Il presidente della Fondazione ha espresso anche preoccupazione per i nuovi decreti ministeriali in arrivo: «Se le anticipazioni fossero confermate, molte fondazioni rischierebbero di non riuscire più a operare. Sarebbe stata una grande vittoria per l’usura».


All’incontro hanno preso parte anche il presidente della Provincia di Potenza Christian Giordano, il viceprefetto vicario di Potenza Francesco Paolo D'Alessio e il dottor Luigi Gay, commissario regionale antiracket e antiusura.
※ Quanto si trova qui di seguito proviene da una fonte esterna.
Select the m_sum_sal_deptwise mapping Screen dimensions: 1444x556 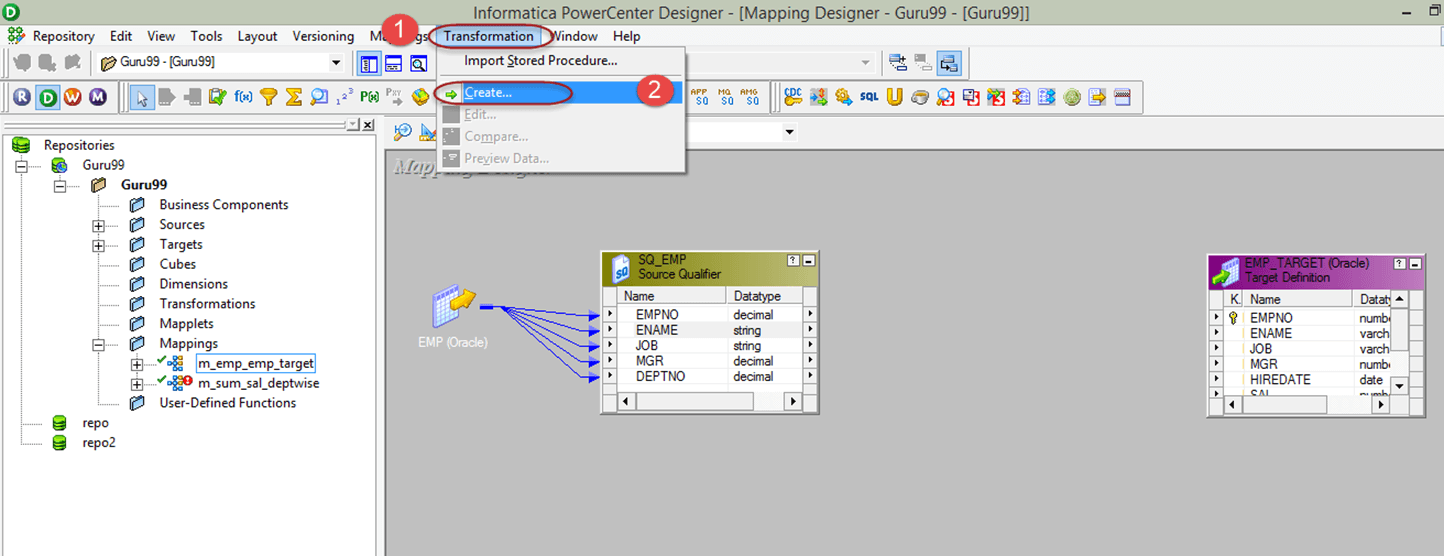click(258, 383)
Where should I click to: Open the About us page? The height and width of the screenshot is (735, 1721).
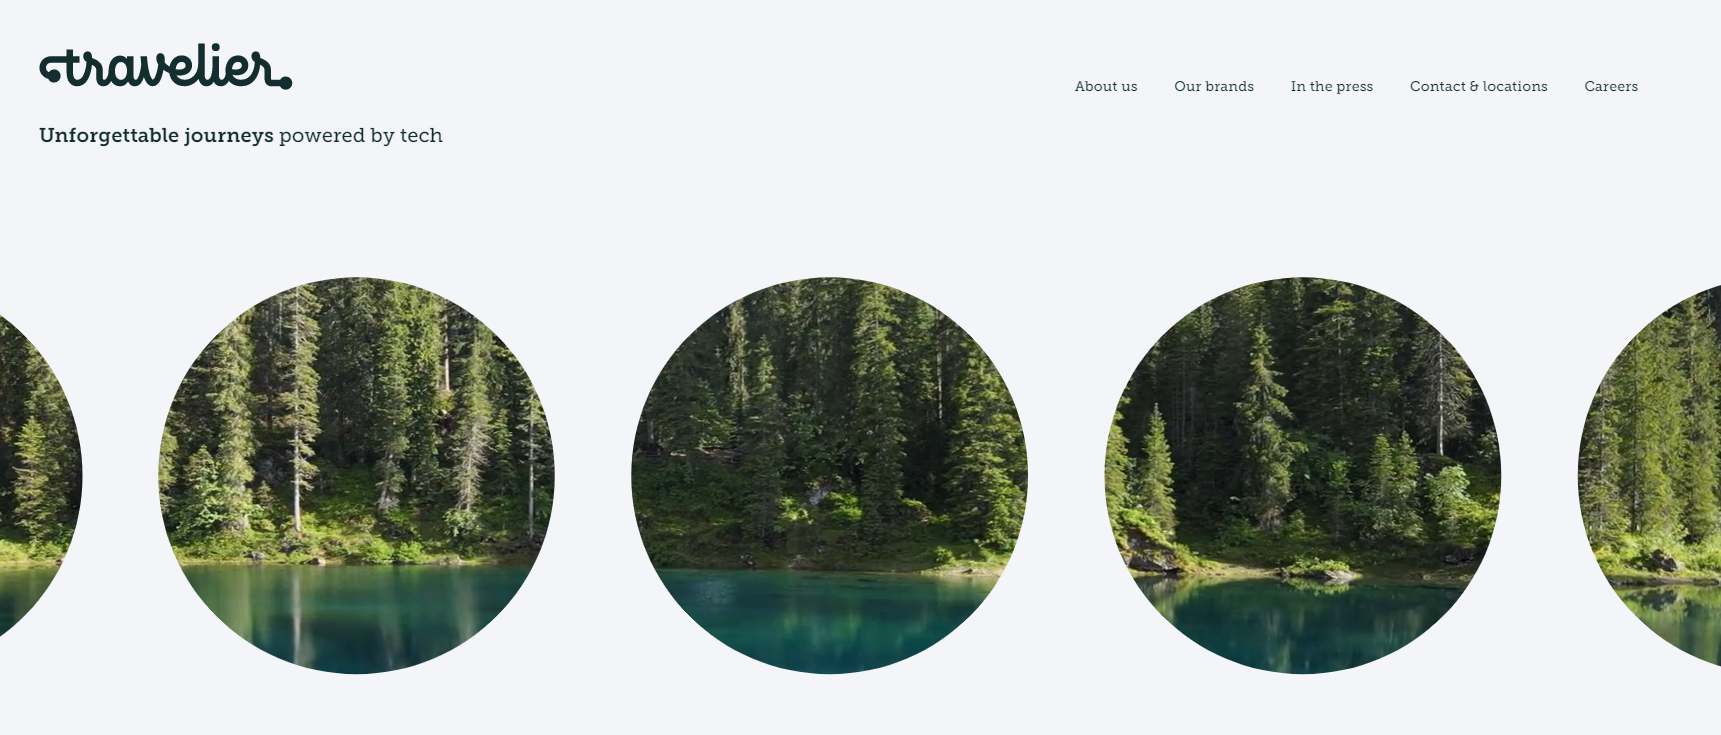[1106, 87]
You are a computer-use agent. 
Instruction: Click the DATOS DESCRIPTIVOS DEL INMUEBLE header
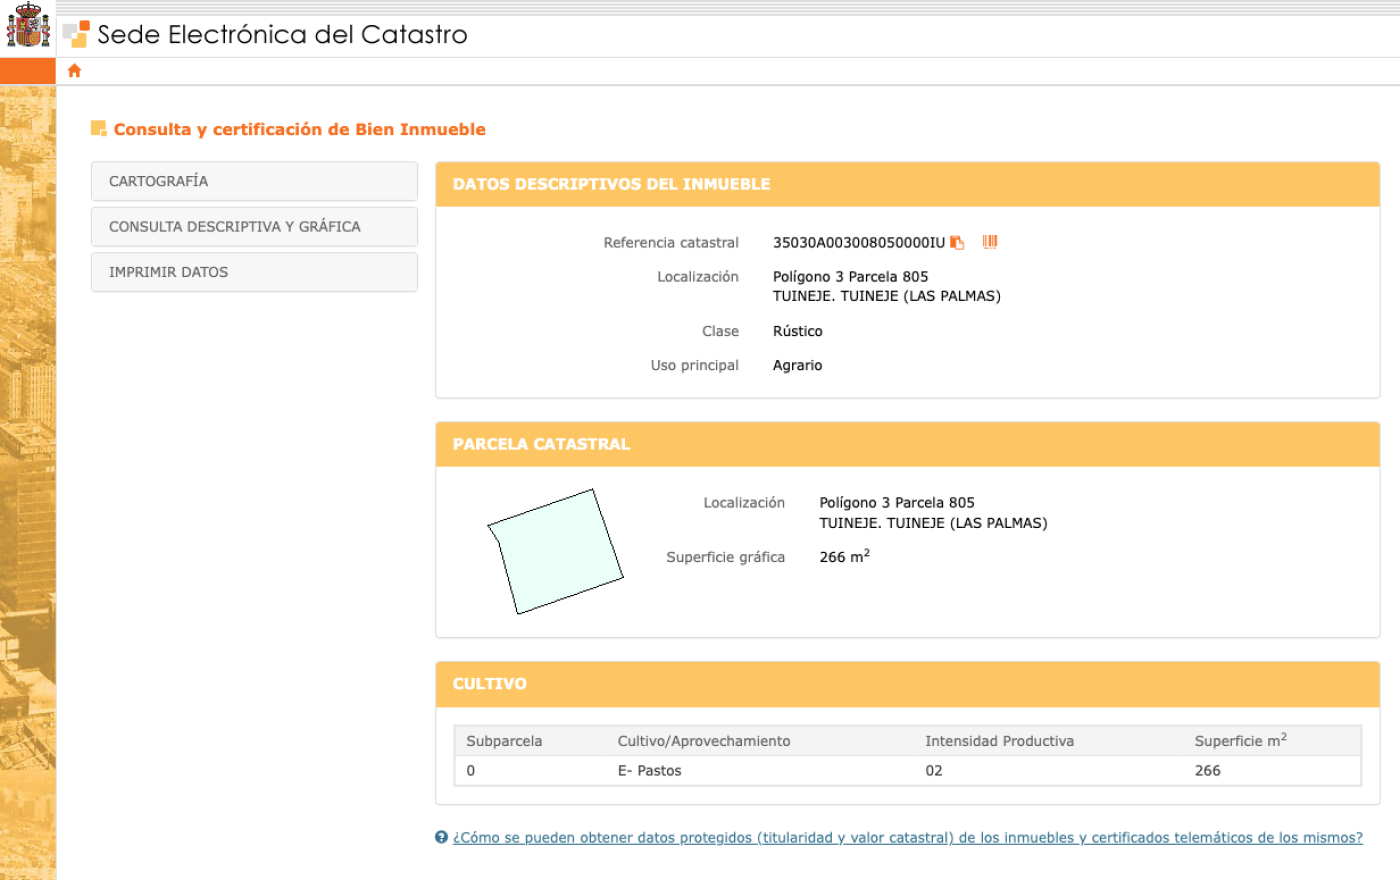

Proprio Gay ha spiegato che l’usura è ancora oggi un fenomeno in gran parte sommerso. «Purtroppo – ha affermato – chi ha bisogno di un aiuto economico spesso non ha interesse a rivelare chi gli ha prestato denaro, soprattutto quando non riesce a trovare sostegno negli istituti o negli strumenti che avrebbero dovuto offrire assistenza». Secondo Gay, il fenomeno continua a essere alimentato dalle difficoltà economiche. «La situazione della Basilicata è complessa, anche a causa delle contingenze nazionali e internazionali. In questo contesto le fondazioni, le associazioni e i confidi sono in prima linea nel cercare di aiutare famiglie, piccole imprese e singole persone che si sono trovate in difficoltà». Si tratta, però, di un lavoro difficile. «Non sempre è stato possibile aiutare tutti – ha proseguito – e spesso siamo stati costretti a fare una selezione delle richieste. Questo ha creato grande amarezza in chi ha operato nelle fondazioni e nelle associazioni, perché il nostro obiettivo è quello di dare una mano a chiunque ne abbia bisogno». Tra i settori più in difficoltà è stato indicato quello dell’edilizia, mentre il comparto turistico-alberghiero rappresenta per fortuna una risorsa importante per l’economia regionale. «Tuttavia – ha concluso Gay – proprio il turismo ha potuto attirare l’interesse di soggetti poco scrupolosi. Come presidente dell’Osservatorio sulle infiltrazioni della criminalità organizzata, sappiamo bene che si tratta di un settore capace di far nascere appetiti da parte di chi tenta di inserirsi illegalmente nell’economia».